SCOTLAND. On September 18th, 2014, inhabitants of Scotland will be asked whether or not they want to be independent from the rest of the United Kingdom. The debate around the referendum has been a central feature of national news in Scotland since the Scottish National Party won a substantial victory in 2011’s general election.
Over the past few months, however, it has come to dominate political discussions in Scotland. Those against Scottish independence argue that, although the union isn’t perfect, Scotland is better off as a major contributing part of it. Those supporting independence make the point that the priorities of the Scottish and Westminster governments are now so divergent that only independence would allow Scotland to pursue what it needs.
Unsurprisingly, there is little discussion about this outside the U.K., but I would argue that it is an incredibly important debate about a nation’s future. It is also an excellent example of how nationhood and national identity can be asserted in a progressive and inclusive manner.
The debate about Scottish independence brings up some interesting questions about what kind of nation Scotland is and what kind of nation it can be given the opportunity. If one were to look at the political climate in Scotland compared to Westminster, there are striking differences. For example, and this is a common argument, there are more pandas in Edinburgh Zoo than there are Conservative Members of Parliament from Scotland. Aside from that rather trite example, there is plenty of evidence to support the argument that mainstream Scottish politics leans more to a progressive point of view than Westminster politics. Firstly, university tuition fees in Scotland are paid for by the Scottish Government; this is not the case in England. In addition, there is widespread distain for the austerity measure, which have been imposed on the Scottish people from the Liberal Democrat/Conservative coalition Government, which Scottish politicians have very little power to reject. It has become a case of wildly differing priorities with no reconciliation in sight.

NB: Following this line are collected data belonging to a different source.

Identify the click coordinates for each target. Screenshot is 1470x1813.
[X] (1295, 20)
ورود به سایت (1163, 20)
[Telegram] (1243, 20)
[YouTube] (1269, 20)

The politics of Scotland and England have diverged to such a degree over the past 20 years or so that independence has become too great an opportunity to miss. An independent Scotland should bring democratic power, which has become more and more centralized in Westminster, back to the people. Independence for Scotland should be viewed as a rejection of the conservatism of U.K. politics, which has only lurched further to the right over the past decade. Independence should be seen as a way of reinvigorating left-wing politics in the country; injecting it with a renewed sense of purpose and direction. Progressives should use the debate to seize the agenda from the right and make the case for what Scotland can achieve if she wasn’t hamstrung by the conservative agenda – and I would argue that the Labour Party are a part of that agenda.
In conclusion, the independence debate outlines two very different visions of Britain; one that accepts the past and also looks to the future and another that sees no need for change. The view represented by the latter is uncertain about the future and does not think Scotland is able to operate on its own. This uncertainty is something to be positive about; we should not be afraid of independence in Scotland; in fact we should embrace it and see it as opportunity to right a few wrongs. It is an amazing opportunity to increase political accountability and representation. Chances like these don’t come around very often. Those in opposition will continue to talk of uncertainty; this should be used as a positive because nothing worth having comes easy, especially when it comes to the politics of self-determination.